=== Section Start ===

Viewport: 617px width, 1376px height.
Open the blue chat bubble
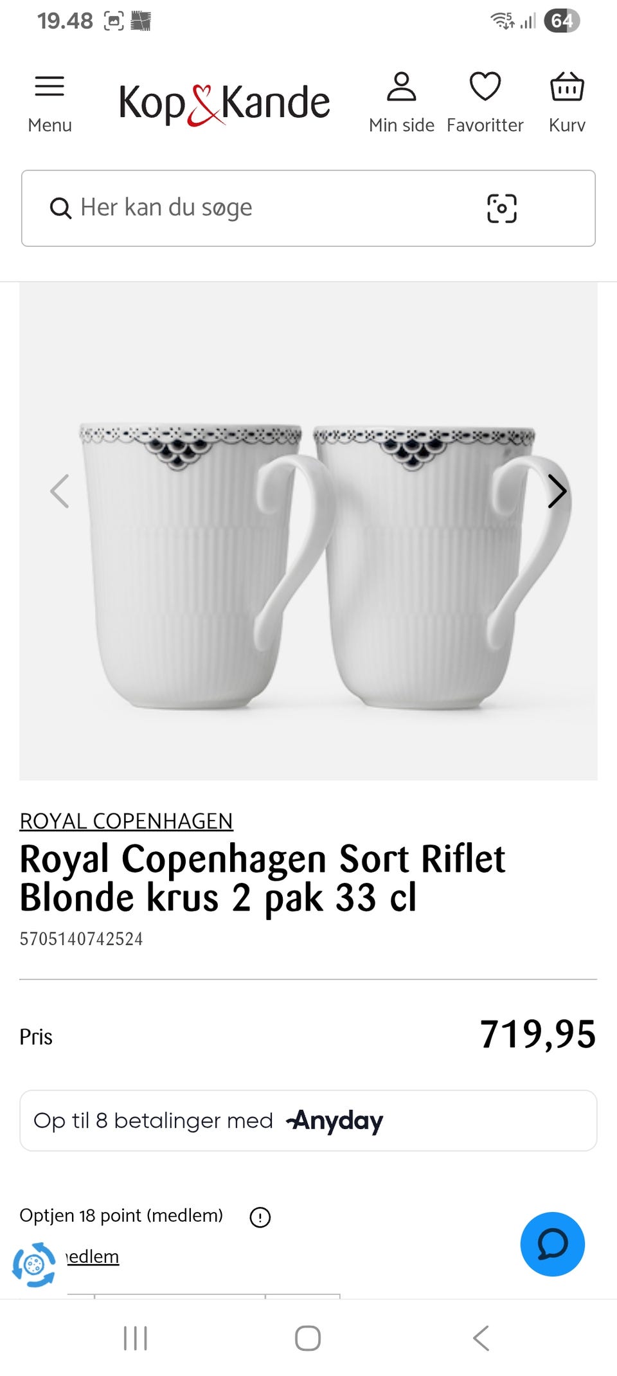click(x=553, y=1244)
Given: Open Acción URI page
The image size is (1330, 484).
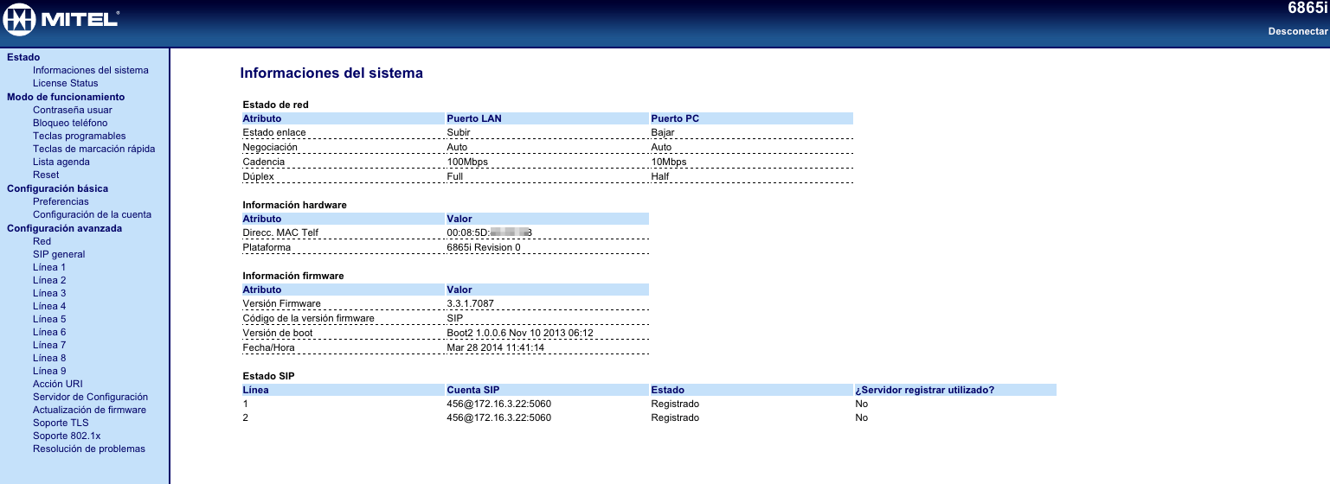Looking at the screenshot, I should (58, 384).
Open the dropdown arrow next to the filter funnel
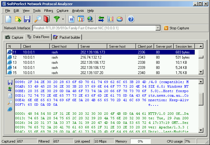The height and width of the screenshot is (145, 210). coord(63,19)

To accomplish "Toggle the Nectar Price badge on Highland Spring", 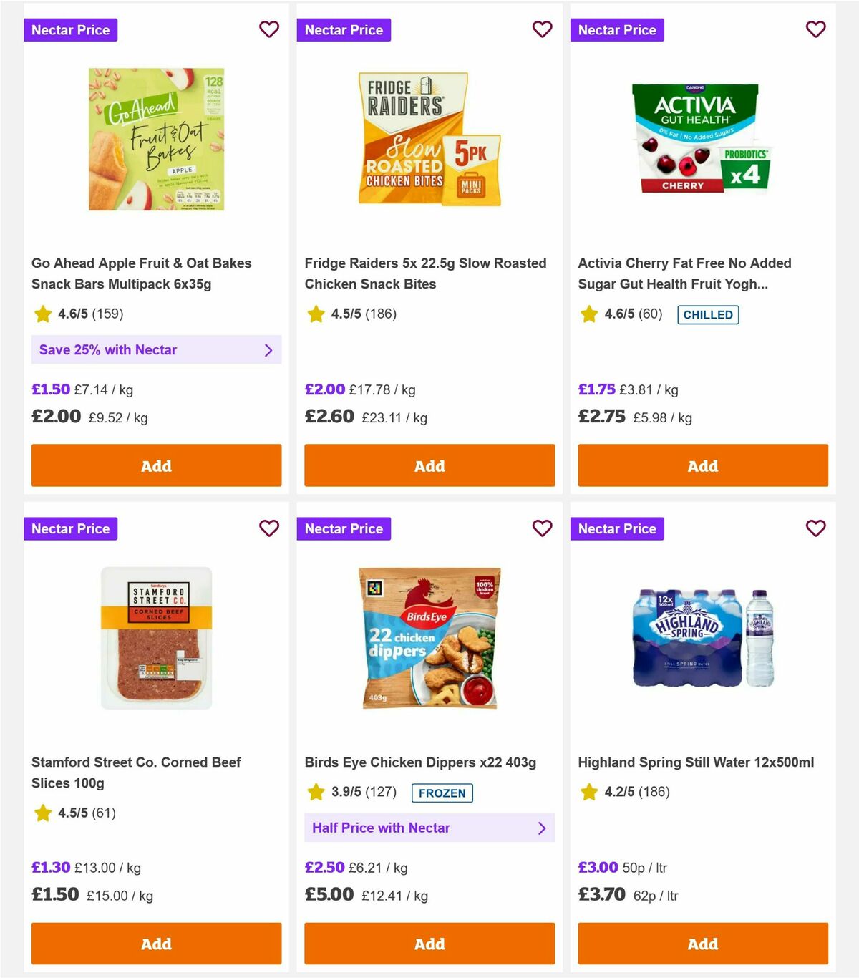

=== Section End ===

-- TO DO --
Counting the line with "Open the dropdown" and the last line of the data above, transcribe those two lines and every line between them exactly, without the pictures.

-- TASK OUTPUT --
Open the dropdown arrow next to the filter funnel
The height and width of the screenshot is (145, 210). coord(63,19)

To accomplish "Toggle the Nectar Price badge on Highland Spring", 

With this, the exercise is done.